[Reading passage]

%%

The standard answer to complaints about the exclusivity of the audience for many cultural activities is that great art is of its nature elitist. It is complex, challenging and almost always out of line with the assumptions of everyday life. This is, of course, true, but it is also beside the point. Even if some kinds of art will always be a minority interest, why should it be so easy to define that minority in terms of socio economic class? Is it mere coincidence that art lovers are easier to find in homes with two cars in the driveway?

In any case, State finding and policy are political, not artistic, matters. And the fact is that the significant increase in State funding for the arts over the last decade has been, by the criteria used to evaluate public spending in any other area, regressive. It has gone to create services that are availed of to a disproportionate degree by the better off sections of society.

There is no doubt that there is now within cultural institutions a great deal of goodwill towards the idea that something has to be done to create more equal access to the arts. To mention just two examples in the theatre, the last Dublin Theatre Festival tried to create links with Tallaght and Ballymun, while Kathy McArdle at the Abbey has been developing specific policies on access. Such initiatives are welcome and need to be strengthened.

But they will not of themselves transform the nature of cultural exclusion. To put it crudely, the problem is not that poor people are uncultured but that they are poor. Getting lots of unemployed people into the National Concert Hall and playing Beethoven at them is not going to transform the realities of structural injustice.

%%

[Data]
%%

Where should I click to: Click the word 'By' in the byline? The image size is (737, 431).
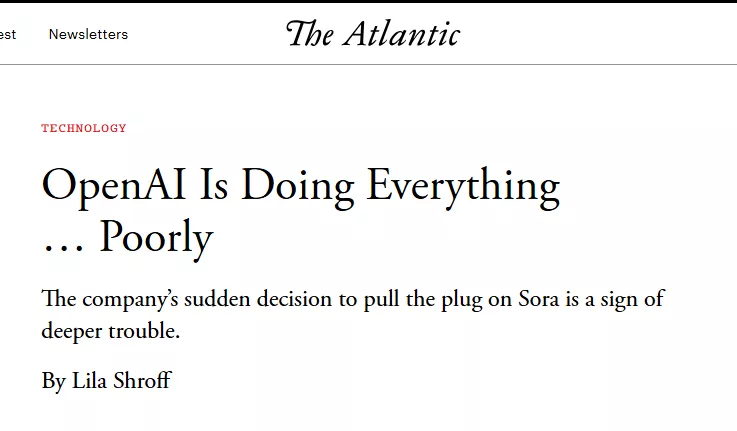(x=54, y=381)
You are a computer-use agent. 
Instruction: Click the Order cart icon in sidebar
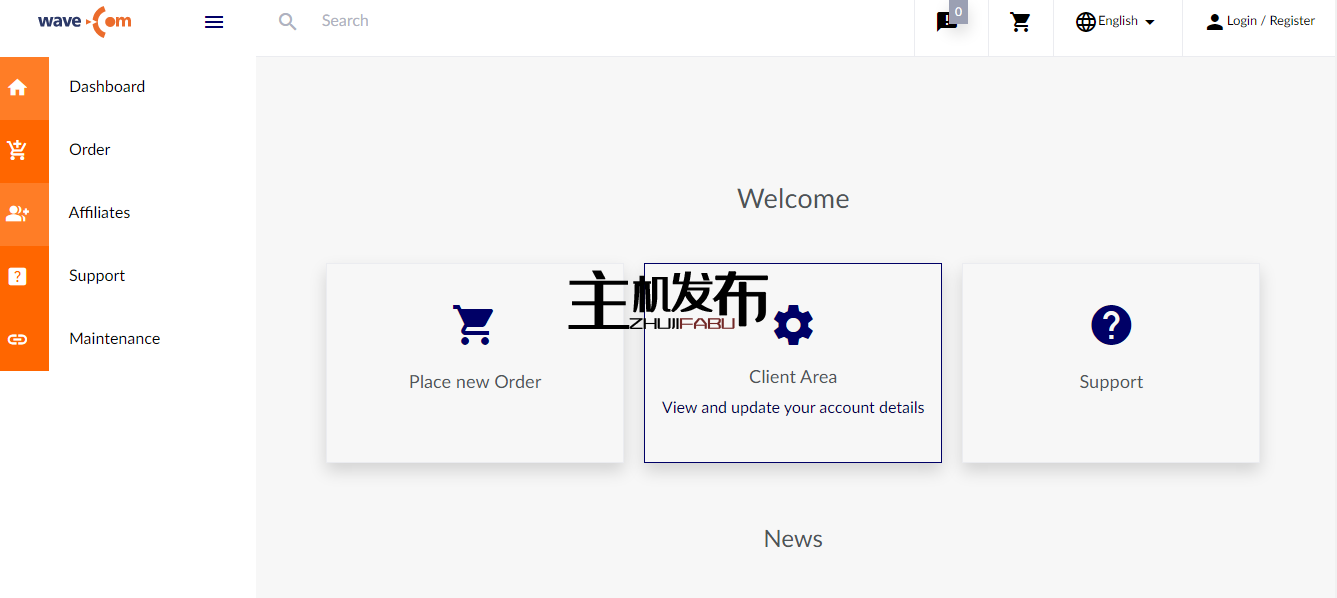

%%

[What this exercise asks]
1) According to the passage on access to the arts, with which two areas did the last Dublin Theatre Festival try to create links?
2) Reproduce the passage on access to the arts from "There is no doubt" to "of structural injustice.".

[Results in order]
1) Tallaght and Ballymun

2)
There is no doubt that there is now within cultural institutions a great deal of goodwill towards the idea that something has to be done to create more equal access to the arts. To mention just two examples in the theatre, the last Dublin Theatre Festival tried to create links with Tallaght and Ballymun, while Kathy McArdle at the Abbey has been developing specific policies on access. Such initiatives are welcome and need to be strengthened.

But they will not of themselves transform the nature of cultural exclusion. To put it crudely, the problem is not that poor people are uncultured but that they are poor. Getting lots of unemployed people into the National Concert Hall and playing Beethoven at them is not going to transform the realities of structural injustice.